Nothing but a number should be given: the count of lines in the listing that include "yellow".

[DATASET]:

*** Begin section ***

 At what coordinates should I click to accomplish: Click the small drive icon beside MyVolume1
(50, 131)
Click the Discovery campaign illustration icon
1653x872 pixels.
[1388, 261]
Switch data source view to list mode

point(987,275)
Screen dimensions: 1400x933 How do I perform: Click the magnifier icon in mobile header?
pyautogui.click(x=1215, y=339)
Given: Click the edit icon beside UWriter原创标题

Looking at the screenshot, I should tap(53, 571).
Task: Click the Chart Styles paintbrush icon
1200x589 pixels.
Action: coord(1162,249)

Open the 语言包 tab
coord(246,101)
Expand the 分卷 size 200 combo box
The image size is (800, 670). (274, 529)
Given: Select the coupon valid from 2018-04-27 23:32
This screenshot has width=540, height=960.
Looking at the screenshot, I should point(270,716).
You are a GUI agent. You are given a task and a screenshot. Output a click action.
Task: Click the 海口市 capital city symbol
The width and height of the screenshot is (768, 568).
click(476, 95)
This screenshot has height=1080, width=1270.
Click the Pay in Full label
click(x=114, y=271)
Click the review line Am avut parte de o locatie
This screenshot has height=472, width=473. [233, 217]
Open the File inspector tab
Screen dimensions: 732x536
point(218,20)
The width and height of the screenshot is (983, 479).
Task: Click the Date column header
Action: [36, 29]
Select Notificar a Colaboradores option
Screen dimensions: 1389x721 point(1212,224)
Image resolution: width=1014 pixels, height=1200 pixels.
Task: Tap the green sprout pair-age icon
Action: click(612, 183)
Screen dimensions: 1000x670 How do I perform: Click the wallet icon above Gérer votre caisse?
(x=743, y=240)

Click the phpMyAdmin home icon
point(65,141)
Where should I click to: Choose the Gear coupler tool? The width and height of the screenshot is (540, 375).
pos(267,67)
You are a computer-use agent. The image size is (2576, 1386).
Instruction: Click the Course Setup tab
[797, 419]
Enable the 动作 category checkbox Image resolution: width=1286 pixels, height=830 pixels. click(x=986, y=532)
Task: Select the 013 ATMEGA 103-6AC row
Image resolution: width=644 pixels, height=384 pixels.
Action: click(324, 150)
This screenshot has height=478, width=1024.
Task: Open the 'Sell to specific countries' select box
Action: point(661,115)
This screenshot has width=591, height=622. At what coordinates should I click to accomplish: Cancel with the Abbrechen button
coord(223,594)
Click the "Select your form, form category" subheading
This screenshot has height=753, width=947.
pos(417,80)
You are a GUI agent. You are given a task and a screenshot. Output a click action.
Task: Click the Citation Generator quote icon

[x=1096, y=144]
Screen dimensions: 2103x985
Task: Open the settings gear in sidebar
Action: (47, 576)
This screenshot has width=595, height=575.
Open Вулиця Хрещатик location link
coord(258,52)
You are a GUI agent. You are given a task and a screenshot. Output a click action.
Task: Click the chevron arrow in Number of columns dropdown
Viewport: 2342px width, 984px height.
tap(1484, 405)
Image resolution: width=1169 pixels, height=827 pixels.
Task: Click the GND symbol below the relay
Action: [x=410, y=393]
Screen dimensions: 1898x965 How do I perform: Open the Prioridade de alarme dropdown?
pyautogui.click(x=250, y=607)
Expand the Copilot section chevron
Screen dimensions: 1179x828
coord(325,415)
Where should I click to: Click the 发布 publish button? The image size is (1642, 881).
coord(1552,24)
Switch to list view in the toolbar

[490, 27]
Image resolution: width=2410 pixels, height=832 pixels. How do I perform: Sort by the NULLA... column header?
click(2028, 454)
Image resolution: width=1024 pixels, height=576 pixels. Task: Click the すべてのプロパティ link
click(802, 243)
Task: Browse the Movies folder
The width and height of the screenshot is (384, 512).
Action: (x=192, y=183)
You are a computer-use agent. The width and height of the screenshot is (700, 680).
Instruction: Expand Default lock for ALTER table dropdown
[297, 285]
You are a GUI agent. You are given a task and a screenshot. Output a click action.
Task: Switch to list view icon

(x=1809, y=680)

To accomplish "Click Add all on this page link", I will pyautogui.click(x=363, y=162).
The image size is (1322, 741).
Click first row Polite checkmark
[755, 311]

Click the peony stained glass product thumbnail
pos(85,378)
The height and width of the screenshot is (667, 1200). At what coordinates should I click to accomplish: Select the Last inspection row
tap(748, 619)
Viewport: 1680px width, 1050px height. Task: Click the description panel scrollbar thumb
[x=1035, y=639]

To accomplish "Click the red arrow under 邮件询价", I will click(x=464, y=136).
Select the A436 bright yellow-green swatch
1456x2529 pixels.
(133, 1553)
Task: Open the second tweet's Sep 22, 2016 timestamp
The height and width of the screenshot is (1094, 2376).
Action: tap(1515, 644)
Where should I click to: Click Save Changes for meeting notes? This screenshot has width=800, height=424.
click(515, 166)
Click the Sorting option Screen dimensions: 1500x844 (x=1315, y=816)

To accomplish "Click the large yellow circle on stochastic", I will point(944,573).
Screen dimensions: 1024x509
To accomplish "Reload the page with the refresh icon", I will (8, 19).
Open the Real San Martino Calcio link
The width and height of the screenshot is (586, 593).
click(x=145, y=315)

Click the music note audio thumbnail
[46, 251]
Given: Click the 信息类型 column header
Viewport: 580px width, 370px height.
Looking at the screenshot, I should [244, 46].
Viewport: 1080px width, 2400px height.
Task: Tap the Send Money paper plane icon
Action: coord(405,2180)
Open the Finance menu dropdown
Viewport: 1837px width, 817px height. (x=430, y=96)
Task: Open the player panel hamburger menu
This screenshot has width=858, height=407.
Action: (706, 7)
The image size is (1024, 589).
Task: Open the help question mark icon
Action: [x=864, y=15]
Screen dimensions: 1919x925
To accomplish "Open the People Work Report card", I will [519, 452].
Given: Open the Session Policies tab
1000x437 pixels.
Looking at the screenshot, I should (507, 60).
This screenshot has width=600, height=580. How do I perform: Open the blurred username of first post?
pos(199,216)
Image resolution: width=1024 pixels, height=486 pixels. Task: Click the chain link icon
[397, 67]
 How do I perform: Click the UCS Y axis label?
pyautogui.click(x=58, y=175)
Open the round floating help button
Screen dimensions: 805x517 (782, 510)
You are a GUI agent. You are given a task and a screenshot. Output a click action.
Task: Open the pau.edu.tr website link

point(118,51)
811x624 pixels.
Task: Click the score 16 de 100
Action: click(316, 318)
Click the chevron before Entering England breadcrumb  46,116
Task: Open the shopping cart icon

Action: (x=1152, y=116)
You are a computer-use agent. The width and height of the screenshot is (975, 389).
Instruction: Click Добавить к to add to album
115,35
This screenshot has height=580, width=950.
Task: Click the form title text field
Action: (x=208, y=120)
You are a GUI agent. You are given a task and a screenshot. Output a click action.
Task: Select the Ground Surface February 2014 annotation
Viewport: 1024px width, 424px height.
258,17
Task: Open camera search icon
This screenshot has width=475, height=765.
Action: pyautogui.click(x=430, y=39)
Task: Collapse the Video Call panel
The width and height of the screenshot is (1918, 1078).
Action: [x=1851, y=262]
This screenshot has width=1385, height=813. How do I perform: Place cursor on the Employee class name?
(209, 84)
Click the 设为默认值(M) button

*** End section ***

[ANSWER SECTION]: 2